I turned off all output to check. It was still slower with
multiple threads. That was the only "weird" thing I was doing I
could think of as the cause. Otherwise it's just a foreach(test;
tests.parallel) { test(); }.
Atila
On Saturday, 3 May 2014 at 11:54:55 UTC, Atila Neves wrote:
So I tried using unit-threaded to run Phobos unit tests again
and had problems (which I'll look into later) with its
compile-time reflection. Then I realised I was an idiot since I
don't need to reflect on anything: all Phobos tests are in
unittest blocks so all I need to do is include them in the
build and unit-threaded will run them for me.
I tried a basic sanity check by running them in one thread only
with the -s option and got a segfault, and a failing test
before that. None of this should happen, and I'll be taking a
look at that as well.
But I carried on by removing the troublesome modules from the
build. These turned out to be:
std.datetime (fails)
std.process (fails and causes the segfault)
std.stdio (fails)
All the others pass in single threaded mode. After this I tried
using threads and std.parallelism failed, so I took that away
from the build as well.
Another thing to mention is that although the tests are running
in threads, since when I wrote the library the getUnitTests
__traits wasn't available (and since then I wasn't interested
in using it), each module's unit tests run as one test. So they
only interleave with other modules, not with each other.
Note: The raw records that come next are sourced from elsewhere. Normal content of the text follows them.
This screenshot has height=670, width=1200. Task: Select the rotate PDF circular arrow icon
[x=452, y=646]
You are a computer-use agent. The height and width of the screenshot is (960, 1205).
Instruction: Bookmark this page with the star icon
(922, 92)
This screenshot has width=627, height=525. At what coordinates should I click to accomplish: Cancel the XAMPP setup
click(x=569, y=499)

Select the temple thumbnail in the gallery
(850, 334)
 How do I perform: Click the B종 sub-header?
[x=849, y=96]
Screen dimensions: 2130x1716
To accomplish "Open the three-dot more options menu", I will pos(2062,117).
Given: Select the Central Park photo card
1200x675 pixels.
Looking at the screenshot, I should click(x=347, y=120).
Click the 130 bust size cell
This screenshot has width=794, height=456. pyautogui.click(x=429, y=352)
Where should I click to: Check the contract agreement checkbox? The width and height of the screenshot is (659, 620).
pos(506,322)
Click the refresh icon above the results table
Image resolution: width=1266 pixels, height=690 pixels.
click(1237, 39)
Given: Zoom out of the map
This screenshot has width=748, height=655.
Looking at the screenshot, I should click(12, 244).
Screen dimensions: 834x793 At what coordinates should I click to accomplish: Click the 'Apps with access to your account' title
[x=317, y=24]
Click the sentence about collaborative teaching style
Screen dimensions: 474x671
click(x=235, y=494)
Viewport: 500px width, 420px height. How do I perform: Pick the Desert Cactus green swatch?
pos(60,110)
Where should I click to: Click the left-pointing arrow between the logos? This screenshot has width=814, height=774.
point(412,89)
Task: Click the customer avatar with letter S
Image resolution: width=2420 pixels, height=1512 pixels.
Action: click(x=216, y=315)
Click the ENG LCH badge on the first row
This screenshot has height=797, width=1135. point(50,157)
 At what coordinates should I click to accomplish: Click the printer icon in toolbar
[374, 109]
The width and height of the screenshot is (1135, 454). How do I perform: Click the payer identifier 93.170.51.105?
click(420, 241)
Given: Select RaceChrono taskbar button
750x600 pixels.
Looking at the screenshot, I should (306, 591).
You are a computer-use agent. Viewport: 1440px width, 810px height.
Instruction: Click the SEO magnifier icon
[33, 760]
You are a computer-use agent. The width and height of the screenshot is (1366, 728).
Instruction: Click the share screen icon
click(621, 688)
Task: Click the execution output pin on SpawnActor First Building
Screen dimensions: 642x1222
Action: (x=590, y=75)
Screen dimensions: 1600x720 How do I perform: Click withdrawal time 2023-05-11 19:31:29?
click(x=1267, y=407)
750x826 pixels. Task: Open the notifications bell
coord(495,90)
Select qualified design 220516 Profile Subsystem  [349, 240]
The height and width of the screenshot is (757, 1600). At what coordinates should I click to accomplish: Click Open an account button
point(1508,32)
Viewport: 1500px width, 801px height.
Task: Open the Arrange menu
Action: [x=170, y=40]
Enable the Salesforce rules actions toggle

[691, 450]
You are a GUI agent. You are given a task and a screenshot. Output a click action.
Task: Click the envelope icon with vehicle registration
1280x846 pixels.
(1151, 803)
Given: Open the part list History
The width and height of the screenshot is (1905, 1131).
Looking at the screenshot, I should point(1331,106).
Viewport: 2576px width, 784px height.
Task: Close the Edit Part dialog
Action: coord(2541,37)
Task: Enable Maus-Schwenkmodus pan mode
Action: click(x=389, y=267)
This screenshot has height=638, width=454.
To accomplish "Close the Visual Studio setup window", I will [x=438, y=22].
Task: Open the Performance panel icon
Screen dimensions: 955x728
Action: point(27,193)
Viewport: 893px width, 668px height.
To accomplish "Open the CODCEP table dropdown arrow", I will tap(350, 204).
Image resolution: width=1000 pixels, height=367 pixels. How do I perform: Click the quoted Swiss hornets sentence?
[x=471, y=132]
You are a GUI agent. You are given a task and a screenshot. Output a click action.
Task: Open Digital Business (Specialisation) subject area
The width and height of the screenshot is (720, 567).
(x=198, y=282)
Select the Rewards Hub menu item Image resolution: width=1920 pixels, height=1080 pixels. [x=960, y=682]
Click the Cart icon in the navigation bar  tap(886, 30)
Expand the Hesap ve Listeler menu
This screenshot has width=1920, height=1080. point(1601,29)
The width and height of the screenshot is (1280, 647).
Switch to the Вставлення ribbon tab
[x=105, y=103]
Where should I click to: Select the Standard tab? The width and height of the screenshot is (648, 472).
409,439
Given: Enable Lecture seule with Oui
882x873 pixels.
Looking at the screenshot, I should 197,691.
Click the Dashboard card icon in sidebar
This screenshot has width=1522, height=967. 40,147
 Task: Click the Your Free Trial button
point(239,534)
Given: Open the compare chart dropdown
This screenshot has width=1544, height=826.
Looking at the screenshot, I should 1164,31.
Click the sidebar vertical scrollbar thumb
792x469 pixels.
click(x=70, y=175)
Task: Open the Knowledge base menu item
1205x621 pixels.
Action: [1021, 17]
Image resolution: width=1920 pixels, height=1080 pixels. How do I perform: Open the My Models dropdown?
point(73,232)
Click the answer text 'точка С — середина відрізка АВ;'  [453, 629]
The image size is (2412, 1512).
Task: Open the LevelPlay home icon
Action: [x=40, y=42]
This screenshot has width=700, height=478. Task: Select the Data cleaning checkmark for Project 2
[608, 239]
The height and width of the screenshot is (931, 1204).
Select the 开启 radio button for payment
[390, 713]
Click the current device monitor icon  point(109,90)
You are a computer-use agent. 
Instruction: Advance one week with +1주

Running in one thread took 39 +/- 1 seconds.
Running in 8 threads took... ~41 seconds.
Oops. I noticed some tests take a lot longer so I tried
removing those. They were:
std.file
std.conv
std.regex
std.random
std.container
std.xml
std.utf
std.numeric
std.uuid
std.exception
I also removed any modules that were likely to be problematic
like std.concurrency and std.socket. With the reduced sample
size the results were:
1 thread: ~1.9s
8 threads: 4.1s +/- 0.2
So the whole threading thing isn't looking so great. Or at
least not how I implemented it. This got me thinking about my
own projects. The tests run so fast I never really paid
attention to how fast they were running. I compared running the
unit tests in Cerealed in one or more threads and got the same
result: running in one thread was faster.
I have to look to be sure but maybe the bottleneck is output.
As in actually printing the results to the screen. I had to
jump through a few hoops to make sure the output wasn't
interleaved, and in the end decided to have one thread be
responsible for that, with the tests sending it output messages.
For reference, I copied all of the std/*.d modules into a local
std directory, compiled all of them with dmd -unittest -c, then
used this as the build command:
dmd -unittest -I~/coding/d/unit-threaded/source ut.d
std/algorithm.o std/array.o std/ascii.o std/base64.o
std/bigint.o std/bitmanip.o std/compiler.o std/complex.o
std/container.o std/cstream.o std/csv.o std/demangle.o
std/encoding.o std/format.o std/functional.o std/getopt.o
std/json.o std/math.o std/mathspecial.o std/metastrings.o
std/mmfile.o std/numeric.o std/outbuffer.o std/range.o
std/signals.o std/stdint.o std/stdiobase.o std/stream.o
std/string.o std/syserror.o std/system.o std/traits.o
std/typecons.o std/typelist.o std/typetuple.o std/uri.o
std/variant.o std/zip.o std/zlib.o libunit-threaded.a
-ofphobos_ut
I got libunit-threaded.a by running "dub build" in the root
directory of unit-threaded.
I might just implement a random order option now. Hmm.